### Supplied passage
===============
This week we’ll continue reading our first course book and start to develop our seminar practice.
Our reading is the first three chapters of City of Inmates: Conquest, Rebellion, and the Rise of Human Caging in Los Angeles, 1771-1965, by Kelly Lytle Hernández. You’ll find it on Sakai as 03_LytleHernandez.pdf.
Your job is to do the reading and then write about it, in your first Reading Analysis assignment. Remember to create your Good Drive folder (named “YourFirstName 127CH”) and to share it with me (making sure to give me “Editor” privileges. Then all you have to do is create a new Google Doc in that same folder.
These short 1-2 pagers are spaces for you to develop your analysis of some aspect of the readings. In that sense, you’re preparing an initial contribution you can make to the class discussion. Be sure to engage with the text as a way of substantiating your claims. In other words, as you explore what some component of this book means, don’t just tell us what you think, give us a taste of how you arrived at your analytical conclusion.
Your primary job for the week is to prepare yourself for our seminar on the reading. The easiest way to do that is to come prepared with ideas, reactions, conclusions, and questions to share. We are engaging each other and a field of scholarship in conversation. The author has started the conversation. How are you going to jump in? Take a look at the appendix of our syllabus if you need more direction.
===============
### Source data
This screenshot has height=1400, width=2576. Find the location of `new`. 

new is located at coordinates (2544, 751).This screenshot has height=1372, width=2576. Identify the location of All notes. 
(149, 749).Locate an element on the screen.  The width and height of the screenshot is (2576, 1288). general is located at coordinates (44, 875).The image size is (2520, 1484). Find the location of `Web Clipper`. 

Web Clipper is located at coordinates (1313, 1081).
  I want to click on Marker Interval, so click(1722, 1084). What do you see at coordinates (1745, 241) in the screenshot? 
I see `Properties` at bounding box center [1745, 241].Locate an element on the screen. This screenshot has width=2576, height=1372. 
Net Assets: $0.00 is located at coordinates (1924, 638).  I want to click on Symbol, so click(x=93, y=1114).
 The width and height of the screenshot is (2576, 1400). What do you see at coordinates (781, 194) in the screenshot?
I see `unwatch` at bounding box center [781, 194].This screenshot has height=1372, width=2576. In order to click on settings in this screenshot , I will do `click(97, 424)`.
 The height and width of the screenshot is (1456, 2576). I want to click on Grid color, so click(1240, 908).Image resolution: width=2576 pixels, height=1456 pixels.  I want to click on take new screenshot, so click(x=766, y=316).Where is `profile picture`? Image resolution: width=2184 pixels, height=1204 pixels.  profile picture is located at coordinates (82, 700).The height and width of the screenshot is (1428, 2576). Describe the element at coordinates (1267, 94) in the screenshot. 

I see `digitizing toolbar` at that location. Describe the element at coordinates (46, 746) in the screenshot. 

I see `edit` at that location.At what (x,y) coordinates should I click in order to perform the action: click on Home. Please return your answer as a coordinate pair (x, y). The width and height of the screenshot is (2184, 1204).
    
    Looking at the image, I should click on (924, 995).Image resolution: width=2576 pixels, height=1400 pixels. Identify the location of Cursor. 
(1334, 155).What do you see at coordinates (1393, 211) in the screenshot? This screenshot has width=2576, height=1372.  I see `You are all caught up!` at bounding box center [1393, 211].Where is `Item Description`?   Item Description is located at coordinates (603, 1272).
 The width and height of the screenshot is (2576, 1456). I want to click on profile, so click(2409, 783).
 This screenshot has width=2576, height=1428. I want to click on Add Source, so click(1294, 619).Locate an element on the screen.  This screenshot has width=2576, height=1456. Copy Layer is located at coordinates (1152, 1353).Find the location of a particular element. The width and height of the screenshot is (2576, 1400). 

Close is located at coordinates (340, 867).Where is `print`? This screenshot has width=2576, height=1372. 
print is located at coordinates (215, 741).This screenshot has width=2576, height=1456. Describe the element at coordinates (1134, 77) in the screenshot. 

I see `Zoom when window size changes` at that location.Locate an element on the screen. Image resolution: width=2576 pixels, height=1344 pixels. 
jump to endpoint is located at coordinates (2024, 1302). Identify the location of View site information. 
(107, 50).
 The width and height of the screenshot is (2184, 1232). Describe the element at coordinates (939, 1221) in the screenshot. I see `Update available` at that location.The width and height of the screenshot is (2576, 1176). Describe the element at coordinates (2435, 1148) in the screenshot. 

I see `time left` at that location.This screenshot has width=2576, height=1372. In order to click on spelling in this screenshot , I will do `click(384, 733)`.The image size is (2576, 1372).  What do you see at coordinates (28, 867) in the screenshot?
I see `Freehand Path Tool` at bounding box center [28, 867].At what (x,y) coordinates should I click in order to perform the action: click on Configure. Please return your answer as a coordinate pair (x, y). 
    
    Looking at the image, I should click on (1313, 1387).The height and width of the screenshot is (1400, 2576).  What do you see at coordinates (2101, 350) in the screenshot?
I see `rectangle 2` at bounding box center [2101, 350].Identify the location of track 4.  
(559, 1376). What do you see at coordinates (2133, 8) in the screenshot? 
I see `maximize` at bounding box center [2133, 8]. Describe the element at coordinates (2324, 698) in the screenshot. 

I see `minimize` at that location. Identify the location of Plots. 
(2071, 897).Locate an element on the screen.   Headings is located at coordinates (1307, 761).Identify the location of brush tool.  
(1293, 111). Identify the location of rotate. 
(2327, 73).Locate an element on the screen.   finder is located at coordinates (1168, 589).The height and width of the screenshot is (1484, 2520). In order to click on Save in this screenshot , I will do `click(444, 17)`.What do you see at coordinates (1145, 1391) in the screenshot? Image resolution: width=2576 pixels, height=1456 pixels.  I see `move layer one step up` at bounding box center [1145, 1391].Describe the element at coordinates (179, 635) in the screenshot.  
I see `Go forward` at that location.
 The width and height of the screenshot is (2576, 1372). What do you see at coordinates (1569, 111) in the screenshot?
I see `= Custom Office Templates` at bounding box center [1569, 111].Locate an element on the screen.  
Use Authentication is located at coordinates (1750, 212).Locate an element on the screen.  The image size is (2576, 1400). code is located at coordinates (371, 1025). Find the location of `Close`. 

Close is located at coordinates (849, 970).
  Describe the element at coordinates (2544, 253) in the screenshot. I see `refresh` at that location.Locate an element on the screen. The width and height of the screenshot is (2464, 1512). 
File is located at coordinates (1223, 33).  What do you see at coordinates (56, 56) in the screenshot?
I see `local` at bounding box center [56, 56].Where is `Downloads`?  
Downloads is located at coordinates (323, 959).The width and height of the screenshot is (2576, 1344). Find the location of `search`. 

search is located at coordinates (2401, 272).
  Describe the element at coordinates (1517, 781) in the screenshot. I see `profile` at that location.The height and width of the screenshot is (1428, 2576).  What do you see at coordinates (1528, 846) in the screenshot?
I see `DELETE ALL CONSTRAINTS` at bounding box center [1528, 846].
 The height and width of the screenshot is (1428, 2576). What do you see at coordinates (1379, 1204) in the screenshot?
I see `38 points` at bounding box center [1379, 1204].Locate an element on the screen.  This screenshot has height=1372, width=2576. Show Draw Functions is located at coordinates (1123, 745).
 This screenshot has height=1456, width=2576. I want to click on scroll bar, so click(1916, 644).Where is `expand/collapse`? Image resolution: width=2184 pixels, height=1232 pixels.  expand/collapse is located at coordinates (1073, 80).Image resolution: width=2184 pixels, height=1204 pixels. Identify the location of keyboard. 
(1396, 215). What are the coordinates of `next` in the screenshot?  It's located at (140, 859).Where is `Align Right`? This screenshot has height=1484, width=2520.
===============
### Task A
Reproduce verbatim the stretch of the course announcement from "Our reading is" through "that same folder.".
### Task B
Resume the course announcement, picking up after its final sentence.

### Answer space A
Our reading is the first three chapters of City of Inmates: Conquest, Rebellion, and the Rise of Human Caging in Los Angeles, 1771-1965, by Kelly Lytle Hernández. You’ll find it on Sakai as 03_LytleHernandez.pdf.
Your job is to do the reading and then write about it, in your first Reading Analysis assignment. Remember to create your Good Drive folder (named “YourFirstName 127CH”) and to share it with me (making sure to give me “Editor” privileges. Then all you have to do is create a new Google Doc in that same folder.

### Answer space B
Finally, we briefly talked about two things in our first class: paying attention to footnotes and reading “more than you’re expected.” As you read these chapters of City of Inmates, be sure to follow her citations, too. There are lots of authors Lytle Hernández references and discusses as she makes her argument. Pick one—ideally one she cites in her discussion of an idea or topic that intrigues you—and try to learn a little more about the work by looking up the book or article she cites.
Congratulations on getting to the end of the first week of classes. I mean, it would have happened even if you didn’t do anything, but you at least showed up. Now let’s dive into this field and see what we can learn. Be well until next Tuesday…
Welcome to the website for our Spring 2021 course “American Inequality” (HIST 127 CH PO).
I’m I’m Tomás Summers Sandoval, but you can call me “Profe.” I’m an Associate Professor of History and Chicanx~Latinx Studies at Pomona College, and the Coordinator of Pomona’s Chicanx-Latinx Studies Program. Most importantly, I’m really excited to learn with you over the next semester!
This website is our primary online home and the main way we’ll communicate with each other when we’re not in class. We’ll use Sakai for only a few things (most importantly, it will be where you access all of your readings for the semester). This website is where I’ll post weekly announcements (right here on the front page) and field any questions that may arise.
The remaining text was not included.